Era morena, guapa y llamativa, tenía veintiocho años y vivía en un magnífico piso de dos habitaciones. Pero la mujer que se sentaba delante de Misha Dotsenko estaba pálida, su aspecto delataba tormento interior y un prolongado sufrimiento causado por la reciente intervención quirúrgica. Fue un golpe duro, cuando, pocos días después de la operación, unos policías se presentaron en el hospital y empezaron a preguntarle sobre el posible paradero de Galaktiónov. Al enterarse de que su amigo tenía las llaves de su piso, le pidieron las suyas, y al día siguiente volvieron para comunicarle que habían encontrado a Galaktiónov muerto en su casa. Al salir del hospital, Nadezhda tuvo mucho miedo a regresar allí. Creía descubrir las huellas de la presencia de los extraños en cada rincón del piso, y en el salón vio los contornos del cuerpo sin vida, marcados con tiza, que los técnicos forenses no se habían molestado en borrar después de hacer las fotografías necesarias. Le daba miedo estar sola en aquel piso, sobre todo por las noches, cuando la asaltaba la idea de que Sasha había permanecido allí varios días muerto.
El corte practicado por el cirujano cicatrizaba mal, tenía muchos dolores, apenas conseguía caminar pero, a pesar de todo, al recibir la citación de Lepioskin, fue a la Fiscalía sin escudarse en su malestar. Salió del despacho del juez instructor humillada y tragándose las lágrimas, mientras su alma rebosaba odio hacia todo el sistema judicial. Durante las tres semanas siguientes no la molestó nadie más, y ahora ante ella comparecía ese simpático joven de ojos negros que, a pesar de los pesares, lograba derretir el hielo y hacerla hablar.
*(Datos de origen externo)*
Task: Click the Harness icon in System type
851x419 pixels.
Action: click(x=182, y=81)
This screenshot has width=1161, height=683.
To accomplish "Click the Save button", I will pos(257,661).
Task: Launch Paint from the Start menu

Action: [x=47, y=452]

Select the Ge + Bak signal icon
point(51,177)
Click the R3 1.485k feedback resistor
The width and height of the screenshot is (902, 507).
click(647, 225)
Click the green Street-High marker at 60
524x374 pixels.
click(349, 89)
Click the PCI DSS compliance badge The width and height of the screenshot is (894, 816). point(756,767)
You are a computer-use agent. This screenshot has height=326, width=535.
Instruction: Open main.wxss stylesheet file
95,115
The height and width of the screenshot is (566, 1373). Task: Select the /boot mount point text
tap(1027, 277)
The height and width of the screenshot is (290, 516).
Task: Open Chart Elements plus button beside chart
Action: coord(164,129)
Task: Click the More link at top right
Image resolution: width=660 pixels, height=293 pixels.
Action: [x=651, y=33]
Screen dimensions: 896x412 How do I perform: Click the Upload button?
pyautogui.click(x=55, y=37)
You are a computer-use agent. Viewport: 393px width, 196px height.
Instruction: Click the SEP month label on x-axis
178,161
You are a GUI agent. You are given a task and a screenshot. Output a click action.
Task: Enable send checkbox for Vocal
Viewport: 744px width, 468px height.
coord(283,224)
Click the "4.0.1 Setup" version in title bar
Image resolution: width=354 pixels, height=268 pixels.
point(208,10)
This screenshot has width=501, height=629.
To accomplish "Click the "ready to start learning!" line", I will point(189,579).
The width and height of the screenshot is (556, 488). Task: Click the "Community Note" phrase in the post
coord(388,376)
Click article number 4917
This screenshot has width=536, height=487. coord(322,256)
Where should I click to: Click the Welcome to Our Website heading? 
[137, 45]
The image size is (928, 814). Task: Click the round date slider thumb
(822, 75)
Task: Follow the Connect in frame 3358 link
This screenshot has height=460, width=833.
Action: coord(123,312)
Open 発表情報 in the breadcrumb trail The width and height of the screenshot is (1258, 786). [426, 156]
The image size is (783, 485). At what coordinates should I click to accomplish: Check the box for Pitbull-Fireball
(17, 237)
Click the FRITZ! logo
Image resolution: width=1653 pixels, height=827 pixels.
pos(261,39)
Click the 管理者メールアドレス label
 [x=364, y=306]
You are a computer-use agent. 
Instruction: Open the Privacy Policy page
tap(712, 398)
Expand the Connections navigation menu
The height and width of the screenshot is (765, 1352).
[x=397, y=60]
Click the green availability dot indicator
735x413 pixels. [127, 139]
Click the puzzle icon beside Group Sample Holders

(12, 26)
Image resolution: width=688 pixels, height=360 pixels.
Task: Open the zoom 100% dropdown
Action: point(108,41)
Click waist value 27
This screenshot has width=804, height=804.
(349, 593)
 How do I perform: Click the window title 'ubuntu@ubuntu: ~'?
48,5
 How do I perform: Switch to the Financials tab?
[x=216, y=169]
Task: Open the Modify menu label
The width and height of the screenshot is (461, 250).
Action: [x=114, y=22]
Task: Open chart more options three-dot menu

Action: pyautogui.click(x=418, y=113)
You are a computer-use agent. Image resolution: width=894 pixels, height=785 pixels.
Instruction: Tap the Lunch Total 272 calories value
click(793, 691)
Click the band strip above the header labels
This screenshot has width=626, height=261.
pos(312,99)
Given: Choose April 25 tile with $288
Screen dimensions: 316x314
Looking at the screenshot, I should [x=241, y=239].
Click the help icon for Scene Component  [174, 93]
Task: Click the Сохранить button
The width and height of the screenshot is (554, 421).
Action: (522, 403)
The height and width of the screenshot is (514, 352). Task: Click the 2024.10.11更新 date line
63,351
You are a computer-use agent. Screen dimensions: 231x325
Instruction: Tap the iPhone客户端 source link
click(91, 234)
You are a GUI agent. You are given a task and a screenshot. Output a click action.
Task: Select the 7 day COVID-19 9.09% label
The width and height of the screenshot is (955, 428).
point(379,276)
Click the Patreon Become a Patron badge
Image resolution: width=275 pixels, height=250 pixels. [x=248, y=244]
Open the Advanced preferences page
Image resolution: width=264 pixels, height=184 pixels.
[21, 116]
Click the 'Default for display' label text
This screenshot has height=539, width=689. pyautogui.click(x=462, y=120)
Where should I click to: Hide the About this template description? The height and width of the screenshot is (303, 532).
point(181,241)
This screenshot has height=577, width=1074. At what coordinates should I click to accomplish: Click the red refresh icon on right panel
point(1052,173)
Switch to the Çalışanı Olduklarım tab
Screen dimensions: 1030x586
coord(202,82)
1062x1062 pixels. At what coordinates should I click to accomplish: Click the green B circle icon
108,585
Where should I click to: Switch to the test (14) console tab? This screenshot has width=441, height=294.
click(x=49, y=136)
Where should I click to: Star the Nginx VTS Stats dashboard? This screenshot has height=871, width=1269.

– Usted conocía a Alexandr Vladímirovich desde…
– Hace casi un año ya -susurró ella.
– Me interesa la gente que él le pudo haber presentado o que usted vio a su lado, incluso si no le dijo sus nombres. Sobre todo, aquellos con los que trató en las últimas semanas antes de morir.
– Una pregunta muy extraña -observó Sitova ajustándose la gruesa bata.
La herida no le permitía llevar los pantalones ceñidos ni las faldas estrechas a los que estaba acostumbrada.
– ¿Qué tiene de extraña?
– Lepioskin me preguntó sólo sobre la gente que yo conocía. Cada vez que intenté hablarle de aquellos que Sasha no me había presentado, el juez de instrucción me interrumpía diciendo que mis conjeturas no le interesaban.
«Demonios, cómo se las arregla ese hombre para estropear así todas las cosas -pensó Mijaíl con sorda irritación-. ¿Será posible que las emociones puedan llevar a olvidarse no sólo de las normas elementales del decoro sino también hasta de los intereses de la instrucción?»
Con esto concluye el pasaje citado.